### WORK INSTRUCTION:
Output every line of the material exactly.

══════════════════════════════

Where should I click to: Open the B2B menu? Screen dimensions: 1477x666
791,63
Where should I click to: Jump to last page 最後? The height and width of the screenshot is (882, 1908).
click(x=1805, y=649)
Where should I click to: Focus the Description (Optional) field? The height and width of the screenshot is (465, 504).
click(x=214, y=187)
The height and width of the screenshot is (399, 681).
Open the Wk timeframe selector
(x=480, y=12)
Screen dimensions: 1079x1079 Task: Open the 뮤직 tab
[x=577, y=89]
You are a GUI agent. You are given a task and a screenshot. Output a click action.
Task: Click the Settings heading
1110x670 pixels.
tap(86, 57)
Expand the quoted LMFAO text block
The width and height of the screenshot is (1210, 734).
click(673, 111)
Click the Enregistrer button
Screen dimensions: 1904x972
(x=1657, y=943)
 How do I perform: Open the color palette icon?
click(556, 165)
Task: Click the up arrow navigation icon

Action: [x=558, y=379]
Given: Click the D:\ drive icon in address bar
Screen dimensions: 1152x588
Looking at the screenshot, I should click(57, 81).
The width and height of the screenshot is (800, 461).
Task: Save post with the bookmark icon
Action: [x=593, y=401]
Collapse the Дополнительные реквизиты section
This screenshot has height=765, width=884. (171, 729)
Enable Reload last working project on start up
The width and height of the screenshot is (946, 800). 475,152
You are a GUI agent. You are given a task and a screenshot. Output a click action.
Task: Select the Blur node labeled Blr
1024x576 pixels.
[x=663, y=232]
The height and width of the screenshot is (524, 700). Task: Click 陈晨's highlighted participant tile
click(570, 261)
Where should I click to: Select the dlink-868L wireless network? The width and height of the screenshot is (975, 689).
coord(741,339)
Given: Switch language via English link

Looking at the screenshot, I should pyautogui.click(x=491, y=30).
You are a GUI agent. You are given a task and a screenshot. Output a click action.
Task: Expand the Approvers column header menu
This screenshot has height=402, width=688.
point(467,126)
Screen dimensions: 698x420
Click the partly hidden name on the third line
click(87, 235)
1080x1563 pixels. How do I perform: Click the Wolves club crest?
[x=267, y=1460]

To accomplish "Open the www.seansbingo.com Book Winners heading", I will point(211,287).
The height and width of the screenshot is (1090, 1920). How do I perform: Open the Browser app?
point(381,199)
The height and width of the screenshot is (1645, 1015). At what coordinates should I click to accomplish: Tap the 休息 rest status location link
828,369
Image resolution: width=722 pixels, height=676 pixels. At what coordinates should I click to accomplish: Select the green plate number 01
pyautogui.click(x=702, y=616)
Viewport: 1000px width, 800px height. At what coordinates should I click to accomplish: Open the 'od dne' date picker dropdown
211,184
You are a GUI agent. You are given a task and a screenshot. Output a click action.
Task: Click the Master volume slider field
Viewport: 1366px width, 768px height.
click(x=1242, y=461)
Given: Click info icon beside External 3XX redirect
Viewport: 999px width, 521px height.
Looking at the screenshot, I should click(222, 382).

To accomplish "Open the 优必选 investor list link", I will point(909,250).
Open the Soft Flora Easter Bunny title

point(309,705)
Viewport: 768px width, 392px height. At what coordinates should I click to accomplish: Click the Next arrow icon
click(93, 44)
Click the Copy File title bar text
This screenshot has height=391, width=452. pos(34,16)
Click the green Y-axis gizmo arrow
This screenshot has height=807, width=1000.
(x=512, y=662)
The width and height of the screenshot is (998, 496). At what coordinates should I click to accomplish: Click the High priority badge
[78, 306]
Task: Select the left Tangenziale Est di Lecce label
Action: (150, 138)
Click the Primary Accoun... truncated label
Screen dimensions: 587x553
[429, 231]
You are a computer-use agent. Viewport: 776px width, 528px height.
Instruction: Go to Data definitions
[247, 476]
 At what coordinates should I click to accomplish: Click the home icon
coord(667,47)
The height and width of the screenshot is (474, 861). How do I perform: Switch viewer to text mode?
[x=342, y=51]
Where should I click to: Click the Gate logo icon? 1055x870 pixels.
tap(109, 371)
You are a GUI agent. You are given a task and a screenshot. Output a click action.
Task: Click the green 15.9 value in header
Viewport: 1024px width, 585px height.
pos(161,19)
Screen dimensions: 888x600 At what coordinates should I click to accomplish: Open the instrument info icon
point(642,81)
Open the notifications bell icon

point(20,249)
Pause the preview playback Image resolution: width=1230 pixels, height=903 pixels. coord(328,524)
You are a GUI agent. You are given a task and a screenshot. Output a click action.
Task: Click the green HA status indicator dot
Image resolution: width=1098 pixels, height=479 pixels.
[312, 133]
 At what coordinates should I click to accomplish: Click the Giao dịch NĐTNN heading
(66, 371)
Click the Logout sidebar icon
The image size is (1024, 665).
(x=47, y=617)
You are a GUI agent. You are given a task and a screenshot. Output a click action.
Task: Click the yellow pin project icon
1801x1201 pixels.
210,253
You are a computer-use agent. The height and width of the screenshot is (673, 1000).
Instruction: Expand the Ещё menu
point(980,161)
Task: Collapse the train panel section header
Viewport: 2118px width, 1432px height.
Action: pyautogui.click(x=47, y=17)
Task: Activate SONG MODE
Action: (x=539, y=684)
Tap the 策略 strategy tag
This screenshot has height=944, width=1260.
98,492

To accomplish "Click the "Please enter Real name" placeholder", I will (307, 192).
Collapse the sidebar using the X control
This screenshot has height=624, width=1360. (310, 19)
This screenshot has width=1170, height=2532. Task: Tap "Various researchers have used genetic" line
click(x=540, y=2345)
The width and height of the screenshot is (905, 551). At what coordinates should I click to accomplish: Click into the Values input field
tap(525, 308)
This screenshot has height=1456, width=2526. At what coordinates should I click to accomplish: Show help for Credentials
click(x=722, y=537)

══════════════════════════════

### EXERCISE OUTPUT:
Where should I click to: Open the B2B menu? Screen dimensions: 1477x666
791,63
Where should I click to: Jump to last page 最後? The height and width of the screenshot is (882, 1908).
click(x=1805, y=649)
Where should I click to: Focus the Description (Optional) field? The height and width of the screenshot is (465, 504).
click(x=214, y=187)
The height and width of the screenshot is (399, 681).
Open the Wk timeframe selector
(x=480, y=12)
Screen dimensions: 1079x1079 Task: Open the 뮤직 tab
[x=577, y=89]
You are a GUI agent. You are given a task and a screenshot. Output a click action.
Task: Click the Settings heading
1110x670 pixels.
tap(86, 57)
Expand the quoted LMFAO text block
The width and height of the screenshot is (1210, 734).
click(673, 111)
Click the Enregistrer button
Screen dimensions: 1904x972
(x=1657, y=943)
 How do I perform: Open the color palette icon?
click(556, 165)
Task: Click the up arrow navigation icon

Action: [x=558, y=379]
Given: Click the D:\ drive icon in address bar
Screen dimensions: 1152x588
Looking at the screenshot, I should click(57, 81).
The width and height of the screenshot is (800, 461).
Task: Save post with the bookmark icon
Action: [x=593, y=401]
Collapse the Дополнительные реквизиты section
This screenshot has height=765, width=884. (171, 729)
Enable Reload last working project on start up
The width and height of the screenshot is (946, 800). 475,152
You are a GUI agent. You are given a task and a screenshot. Output a click action.
Task: Select the Blur node labeled Blr
1024x576 pixels.
[x=663, y=232]
The height and width of the screenshot is (524, 700). Task: Click 陈晨's highlighted participant tile
click(570, 261)
Where should I click to: Select the dlink-868L wireless network? The width and height of the screenshot is (975, 689).
coord(741,339)
Given: Switch language via English link

Looking at the screenshot, I should pyautogui.click(x=491, y=30).
You are a GUI agent. You are given a task and a screenshot. Output a click action.
Task: Expand the Approvers column header menu
This screenshot has height=402, width=688.
point(467,126)
Screen dimensions: 698x420
Click the partly hidden name on the third line
click(87, 235)
1080x1563 pixels. How do I perform: Click the Wolves club crest?
[x=267, y=1460]

To accomplish "Open the www.seansbingo.com Book Winners heading", I will point(211,287).
The height and width of the screenshot is (1090, 1920). How do I perform: Open the Browser app?
point(381,199)
The height and width of the screenshot is (1645, 1015). At what coordinates should I click to accomplish: Tap the 休息 rest status location link
828,369
Image resolution: width=722 pixels, height=676 pixels. At what coordinates should I click to accomplish: Select the green plate number 01
pyautogui.click(x=702, y=616)
Viewport: 1000px width, 800px height. At what coordinates should I click to accomplish: Open the 'od dne' date picker dropdown
211,184
You are a GUI agent. You are given a task and a screenshot. Output a click action.
Task: Click the Master volume slider field
Viewport: 1366px width, 768px height.
click(x=1242, y=461)
Given: Click info icon beside External 3XX redirect
Viewport: 999px width, 521px height.
Looking at the screenshot, I should click(222, 382).

To accomplish "Open the 优必选 investor list link", I will point(909,250).
Open the Soft Flora Easter Bunny title

point(309,705)
Viewport: 768px width, 392px height. At what coordinates should I click to accomplish: Click the Next arrow icon
click(93, 44)
Click the Copy File title bar text
This screenshot has height=391, width=452. pos(34,16)
Click the green Y-axis gizmo arrow
This screenshot has height=807, width=1000.
(x=512, y=662)
The width and height of the screenshot is (998, 496). At what coordinates should I click to accomplish: Click the High priority badge
[78, 306]
Task: Select the left Tangenziale Est di Lecce label
Action: (150, 138)
Click the Primary Accoun... truncated label
Screen dimensions: 587x553
[429, 231]
You are a computer-use agent. Viewport: 776px width, 528px height.
Instruction: Go to Data definitions
[247, 476]
 At what coordinates should I click to accomplish: Click the home icon
coord(667,47)
The height and width of the screenshot is (474, 861). How do I perform: Switch viewer to text mode?
[x=342, y=51]
Where should I click to: Click the Gate logo icon? 1055x870 pixels.
tap(109, 371)
You are a GUI agent. You are given a task and a screenshot. Output a click action.
Task: Click the green 15.9 value in header
Viewport: 1024px width, 585px height.
pos(161,19)
Screen dimensions: 888x600 At what coordinates should I click to accomplish: Open the instrument info icon
point(642,81)
Open the notifications bell icon

point(20,249)
Pause the preview playback Image resolution: width=1230 pixels, height=903 pixels. coord(328,524)
You are a GUI agent. You are given a task and a screenshot. Output a click action.
Task: Click the green HA status indicator dot
Image resolution: width=1098 pixels, height=479 pixels.
[312, 133]
 At what coordinates should I click to accomplish: Click the Giao dịch NĐTNN heading
(66, 371)
Click the Logout sidebar icon
The image size is (1024, 665).
(x=47, y=617)
You are a GUI agent. You are given a task and a screenshot. Output a click action.
Task: Click the yellow pin project icon
1801x1201 pixels.
210,253
You are a computer-use agent. The height and width of the screenshot is (673, 1000).
Instruction: Expand the Ещё menu
point(980,161)
Task: Collapse the train panel section header
Viewport: 2118px width, 1432px height.
Action: pyautogui.click(x=47, y=17)
Task: Activate SONG MODE
Action: (x=539, y=684)
Tap the 策略 strategy tag
This screenshot has height=944, width=1260.
98,492

To accomplish "Click the "Please enter Real name" placeholder", I will (307, 192).
Collapse the sidebar using the X control
This screenshot has height=624, width=1360. (310, 19)
This screenshot has width=1170, height=2532. Task: Tap "Various researchers have used genetic" line
click(x=540, y=2345)
The width and height of the screenshot is (905, 551). At what coordinates should I click to accomplish: Click into the Values input field
tap(525, 308)
This screenshot has height=1456, width=2526. At what coordinates should I click to accomplish: Show help for Credentials
click(x=722, y=537)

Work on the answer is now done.